Hilfe kann auch schaden
Laut den Berechnungen von Easterly wirken Entwicklungsgelder kontraproduktiv auf die Wirtschaft des Empfängerlandes, wenn sie mehr als acht Prozent seines Bruttoinlandprodukts betragen. Besonders ausgeprägt ist dieser Effekt im Falle von Budgethilfe, de facto oft eine Art Blankocheck. Diese Gelder wirken ähnlich wie Öleinnahmen, sie fördern die Korruption und eine Rentier-Mentalität bei den Regierenden. Tansania erhielt jahrelang Budgethilfe – auch von der Schweiz –, die die Acht-Prozent-Grenze bei weitem überstieg. Vielleicht geht es Tansania nicht deshalb schlecht, weil es zu wenig, sondern weil es zu viel und die falsche Hilfe erhielt.Inzwischen zahlt die Schweiz auf jeden Fall keine Budgethilfe mehr an Tansania, und der Kampf gegen die Korruption ist zu einem Schwerpunkt geworden. Oder wie es im Deza-Fachjargon heisst: «Gouvernanz: Förderung einer Kultur der Rechenschaftsablegung und -einforderung». Als es am Abend zu einem Treffen der Schweizer Parlamentarierinnen mit ihren tansanischen Kollegen kommen soll, sieht das so aus: Als einzige Vertreterin der Opposition ist eine Frau gekommen, die kein Englisch spricht; ein Parlamentarier der Regierungspartei bedient sich am Buffet und verschwindet dann. Der Dritte schliesslich fragt: «Haben Sie keine Schweizer Uhren mitgebracht?» Nach einem ablehnenden Bescheid verliert auch er das Interesse.

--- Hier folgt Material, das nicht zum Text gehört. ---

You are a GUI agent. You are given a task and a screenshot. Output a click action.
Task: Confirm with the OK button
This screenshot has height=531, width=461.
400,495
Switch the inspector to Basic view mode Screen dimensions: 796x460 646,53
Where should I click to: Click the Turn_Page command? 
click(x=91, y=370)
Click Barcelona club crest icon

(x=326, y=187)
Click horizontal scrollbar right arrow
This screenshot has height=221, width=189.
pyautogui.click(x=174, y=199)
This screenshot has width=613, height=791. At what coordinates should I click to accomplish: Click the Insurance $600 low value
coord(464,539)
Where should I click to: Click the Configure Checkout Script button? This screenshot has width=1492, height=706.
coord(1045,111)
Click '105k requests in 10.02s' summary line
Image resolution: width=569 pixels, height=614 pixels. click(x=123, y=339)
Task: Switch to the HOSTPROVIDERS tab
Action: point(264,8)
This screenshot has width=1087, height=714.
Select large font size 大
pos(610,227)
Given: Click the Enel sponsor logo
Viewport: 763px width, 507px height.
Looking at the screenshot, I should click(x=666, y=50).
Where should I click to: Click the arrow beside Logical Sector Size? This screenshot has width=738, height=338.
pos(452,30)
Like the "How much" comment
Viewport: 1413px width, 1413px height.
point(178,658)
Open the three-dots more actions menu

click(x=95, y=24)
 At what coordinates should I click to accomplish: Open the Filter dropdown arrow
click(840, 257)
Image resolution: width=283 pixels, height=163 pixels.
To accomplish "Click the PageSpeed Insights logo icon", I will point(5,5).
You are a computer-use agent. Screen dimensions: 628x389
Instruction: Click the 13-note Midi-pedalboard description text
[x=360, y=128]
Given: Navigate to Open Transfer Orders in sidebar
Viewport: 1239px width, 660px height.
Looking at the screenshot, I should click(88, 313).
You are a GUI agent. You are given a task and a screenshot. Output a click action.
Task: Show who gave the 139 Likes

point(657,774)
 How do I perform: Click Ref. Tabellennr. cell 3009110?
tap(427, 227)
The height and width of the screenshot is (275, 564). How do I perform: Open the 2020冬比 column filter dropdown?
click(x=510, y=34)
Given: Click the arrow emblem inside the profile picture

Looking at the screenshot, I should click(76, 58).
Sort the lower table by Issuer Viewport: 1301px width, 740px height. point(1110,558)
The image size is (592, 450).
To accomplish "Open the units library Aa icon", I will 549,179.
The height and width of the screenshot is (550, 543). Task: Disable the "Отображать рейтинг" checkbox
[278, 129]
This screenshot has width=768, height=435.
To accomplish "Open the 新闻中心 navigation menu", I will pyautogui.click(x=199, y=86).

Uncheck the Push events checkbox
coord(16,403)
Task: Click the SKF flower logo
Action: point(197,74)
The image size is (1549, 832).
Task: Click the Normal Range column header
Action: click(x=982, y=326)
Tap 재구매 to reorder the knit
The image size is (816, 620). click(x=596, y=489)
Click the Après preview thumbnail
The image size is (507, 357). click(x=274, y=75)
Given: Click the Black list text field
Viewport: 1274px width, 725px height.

Natürlich muss man den Armen helfen, auch wenn die Regierung korrupt ist. Aber man möchte ja die Herrschenden auch nicht indirekt künstlich beatmen. Und wenn eine Regierung sehr korrupt ist, dann nützen irgendwann auch die besten Projekte nichts mehr. Es gibt kein richtiges Leben im falschen, wie es so schön heisst.